Here's are Garrett's words as she presented the Chief the Judiciary Award:
Chief Masterson is recognized as a highly organized, creative and dedicated professional with demonstrated leadership abilities. He is committed to the overall health and safety of the community and it's livability; actively engaged in working with the City's and Department's leadership teams to address the issues and challenges facing the community.
He is receiving this award from the State Planning Council on Mental Health because of his active and proactive role in the community. Chief Masterson is involved with the Treasure Valley Veteran's Network that helps veterans with returning home and meets to help bring community resources together. He has also helped to create the first Veteran's Mental Health Court in Ada County, and is trying to get other courts started around the state. Chief Masterson has also trained the Boise Police Department in Crisis Intervention training so that they may have the tools they need to help individuals in crisis situations, such as suicide or other mental health crisis. He is currently working on a project called the Treasure Community Network which is to help and address solutions for issues of suicide. He is a skilled leader who inspires members of the Department to provide excellent service to the people we serve.

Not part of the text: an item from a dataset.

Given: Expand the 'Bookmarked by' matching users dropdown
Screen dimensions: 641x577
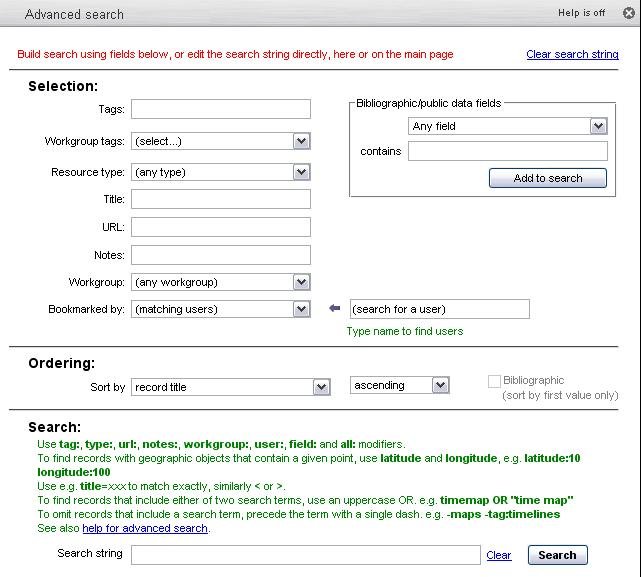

Chief Masterson is a senior executive with 36 years of progressively responsible positions in policing culturally diverse communities. Chief Masterson is the author of numerous articles on quality improvement leadership and community policing. He has extensive experience in introducing, guiding and evaluating organizational change initiatives. Chief Masterson has earned the trust and respect of the Department's staff, the City's leadership and the community.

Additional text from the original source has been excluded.